Warming up

Warming up has two important functions — first, it helps put the participants in a particular cognitive mood (e.g., divergent thinking). Focus on this goal when you decide on a specific activity. Second, it helps you create a safe environment. Your warm-up activity should facilitate the participants to introduce themselves, laugh about themselves, and show they are vulnerable.

The introduction is not only about the participants getting to know each other, but it's also about the session. Share with the group the agenda for the day and the ground rules — you can use your background to post them in sight at all times.

Diverging

Because your board is a virtual one, everything is more transparent; design divergent thinking exercises as having two stages: one for individual work and a consecutive one for group work (that includes sharing).

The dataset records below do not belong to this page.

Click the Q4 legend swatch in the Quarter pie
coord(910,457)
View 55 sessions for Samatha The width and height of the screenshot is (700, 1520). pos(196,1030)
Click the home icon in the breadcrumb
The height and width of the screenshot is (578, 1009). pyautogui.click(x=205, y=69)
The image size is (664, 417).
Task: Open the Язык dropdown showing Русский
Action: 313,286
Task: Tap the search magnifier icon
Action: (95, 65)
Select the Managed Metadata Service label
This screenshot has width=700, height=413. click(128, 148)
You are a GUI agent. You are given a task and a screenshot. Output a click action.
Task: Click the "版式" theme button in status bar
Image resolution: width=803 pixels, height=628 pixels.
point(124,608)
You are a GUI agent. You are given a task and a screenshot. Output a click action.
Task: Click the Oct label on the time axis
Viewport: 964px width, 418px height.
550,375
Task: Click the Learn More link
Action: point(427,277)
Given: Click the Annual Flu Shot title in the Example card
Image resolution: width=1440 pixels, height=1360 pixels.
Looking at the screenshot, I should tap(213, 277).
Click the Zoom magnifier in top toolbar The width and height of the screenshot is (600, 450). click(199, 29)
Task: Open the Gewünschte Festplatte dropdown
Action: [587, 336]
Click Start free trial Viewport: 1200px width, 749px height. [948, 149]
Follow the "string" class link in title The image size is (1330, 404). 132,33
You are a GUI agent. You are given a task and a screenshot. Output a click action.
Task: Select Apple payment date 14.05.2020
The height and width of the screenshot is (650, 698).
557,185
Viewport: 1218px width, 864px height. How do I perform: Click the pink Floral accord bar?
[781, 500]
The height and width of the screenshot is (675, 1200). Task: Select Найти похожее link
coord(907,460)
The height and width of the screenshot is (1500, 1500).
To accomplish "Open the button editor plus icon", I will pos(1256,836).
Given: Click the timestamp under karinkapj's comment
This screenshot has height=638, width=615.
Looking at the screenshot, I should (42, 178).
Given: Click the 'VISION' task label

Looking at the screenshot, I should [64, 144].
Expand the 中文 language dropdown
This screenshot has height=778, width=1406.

We can all easily forget to suspend our critical thinking — you can overcome this by sharing the rules for divergent thinking with your participants; you might want to write them down and place them somewhere in sight as a reminder.

Schedule more time for exercises, and be patient. Don't use visible timers, even if the platform gives you this option; it will only put pressure on the group. Instead, make the participants comfortable with the silence from the beginning.

Converging

Although we cannot escape our biases, we can be aware of them and bypass them — place the rules for convergent thinking on your virtual board. Add the challenge, the objective, and the criteria as well.

Remember that evaluation is a deliberate cognitive process that should not be rushed — you should schedule more time for convergence than you do for divergence and move beyond a simple vote.

Leave room for more offline convergent thinking, as well: finish your session without a decision, give the participants time to incubate and further evaluate individually, and start your next session by making the final selection together.